Before Mr. Bush assumed office, critics expected him to put climate policy on the back burner, after calling it “junk science” during the campaign, according to The Independent. He did just that for most of his eight years in his office, but is credited with the passage in 2007 of the Bali Action Plan, the first time ever fast-growing developing countries , including China, Brazil, India and South Africa, were agreed they would submit cleanup plans, according to Politico.
“When you have a more seasoned politician coming in, you have a better idea of who his close advisers are,” Henrik Selin, a professor at Boston University’s Frederick S. Pardee School of Global Studies, says, comparing Obama and Bush to Trump. “Who his key advisers will be on climate change and what they will tell the president and what the president will act on are all unknowns.”

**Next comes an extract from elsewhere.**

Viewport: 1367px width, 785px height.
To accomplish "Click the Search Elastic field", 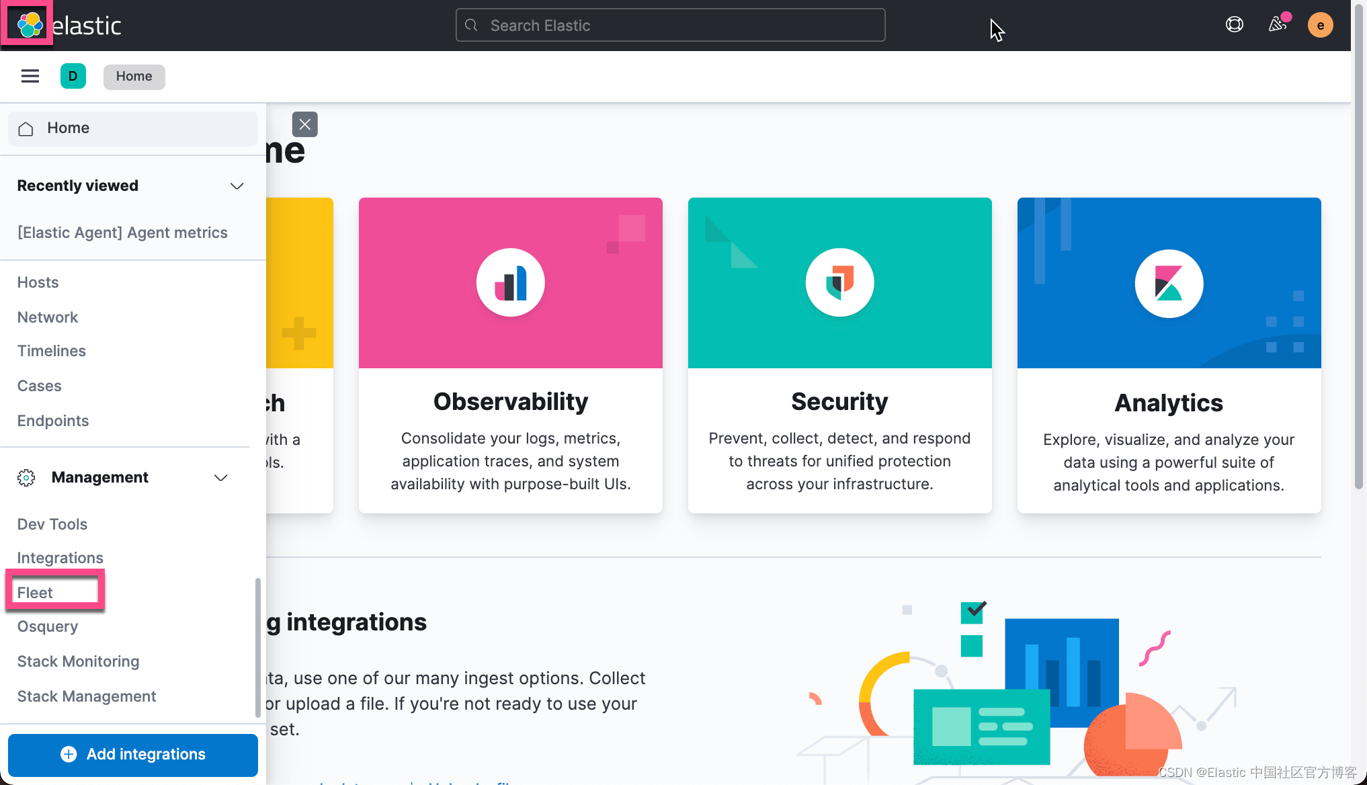I will pos(670,26).

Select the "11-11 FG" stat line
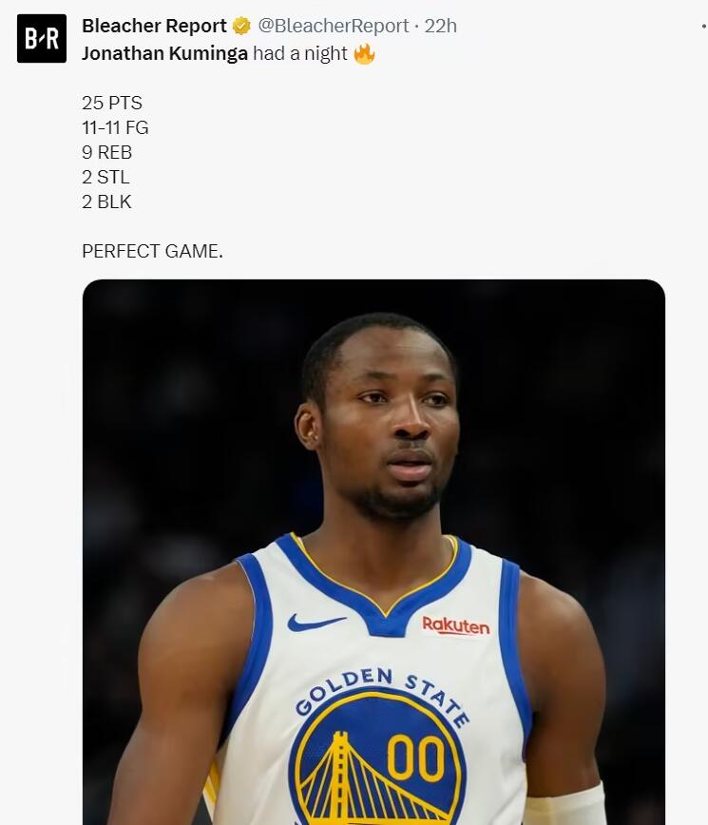tap(115, 127)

Among Trump’s top officials, Pruitt, his pick to lead the EPA, perhaps offers the clearest record of how his climate change views will translate to action. Pruitt has denied the veracity of climate change, co-authoring an article for the National Review that stated “the debate is far from settled. Scientists continue to disagree about the degree and extent of global warming and its connection to the actions of mankind.” Actually, 97 percent of climate scientists agree global warming is occurring thanks to human activity, according to NASA.

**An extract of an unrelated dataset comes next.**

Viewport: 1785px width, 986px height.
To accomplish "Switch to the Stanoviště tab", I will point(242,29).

“Pruitt, is known as an Oklahoma fossil-fuel advocate and an attorney general who has fought environmental regulations. By all signs, agency budget cuts and a regulatory rollback are coming,” writes The Christian Science Monitor’s Zack Colman, about how Pruitt might try to reshape the EPA.
But there are possible crosscurrents within the emerging Trump administration. Ivanka Trump, the president elect’s daughter and one of his closest advisers, has said she wants climate change to be one of her signature issues. But she hasn’t said how. She did recently coordinate meetings between the president-elect and Al Gore and Leonardo DiCaprio. She also will reportedly assume some of the roles of first lady.
Mr. Tillerson’s public skepticism about climate change is a lot more nuanced. The chief executive of ExxonMobil, the world’s largest oil company, Trump’s pick for secretary of State has acknowledged humans have likely contributed to rising temperatures. He and his company have also voiced support for the Paris climate change agreement. But his solution to the problem has been engineering and risk management, not emissions cuts, according to The Washington Post. He will be at the helm of US effort to implement – or scuttle – the Paris deal. But that, too, could depend on how much influence he actually has over foreign policy decisions, says Dr. Selin at Boston University.
“Will be president Trump actually listen to him or not?” Selin asks rhetorically.
Governor Perry has also questioned climate science while he promoted coal-fired power. But in the 12 years he was governor of Texas, he developed “one of the most aggressive renewable electricity mandates in the country; becoming the nation’s top wind power state; investing in the electric grid in an unprecedented way; and applying for Energy Department grants to support projects within the state,” writes the Monitor’s Mr. Colman.
This report contains material from the Associated Press.